Provided records Start Marker

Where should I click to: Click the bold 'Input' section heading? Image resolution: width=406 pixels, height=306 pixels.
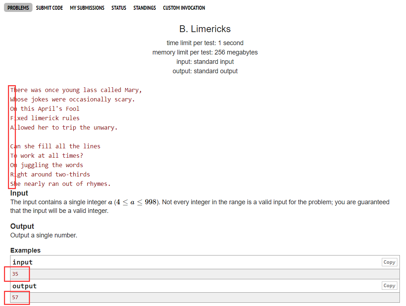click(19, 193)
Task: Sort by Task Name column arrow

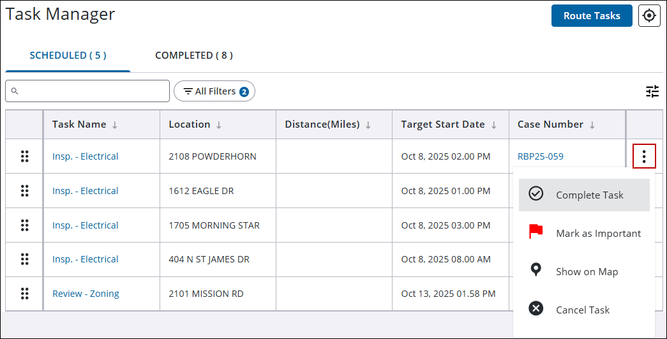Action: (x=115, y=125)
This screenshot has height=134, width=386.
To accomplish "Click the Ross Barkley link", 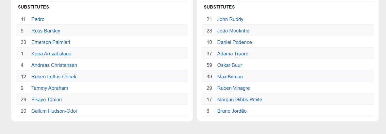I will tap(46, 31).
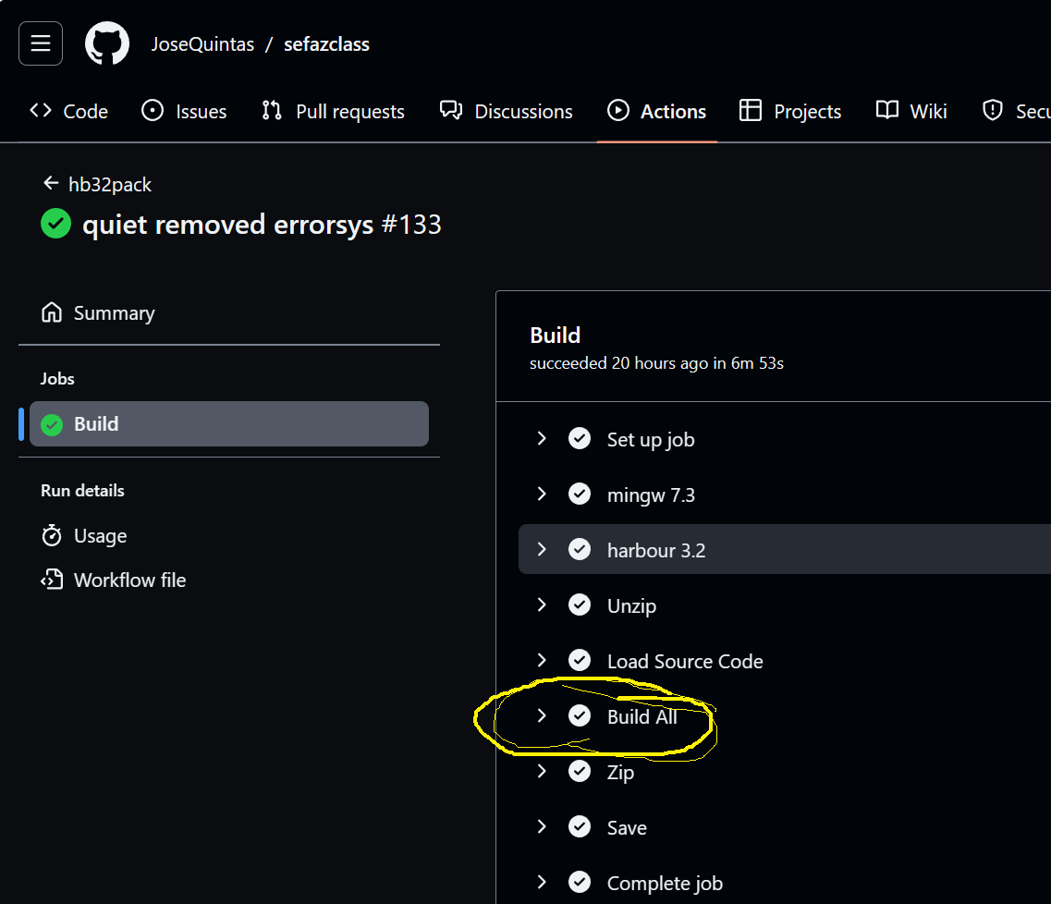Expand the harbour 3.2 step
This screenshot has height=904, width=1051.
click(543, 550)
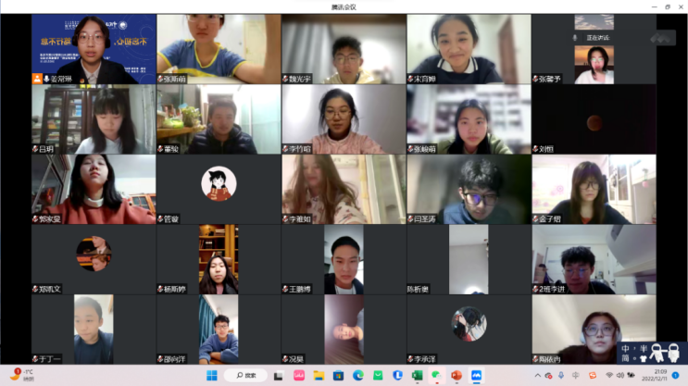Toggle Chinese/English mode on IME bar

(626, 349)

Provided records End Marker

### Task instructions
Here the job is to output the lines from the top of the listing through the line holding "This screenshot has height=134, width=386.", word for word and without pictures.

### Answer space
Where should I click to: Click the bold 'Input' section heading? Image resolution: width=406 pixels, height=306 pixels.
click(19, 193)
Task: Sort by Task Name column arrow

Action: (x=115, y=125)
This screenshot has height=134, width=386.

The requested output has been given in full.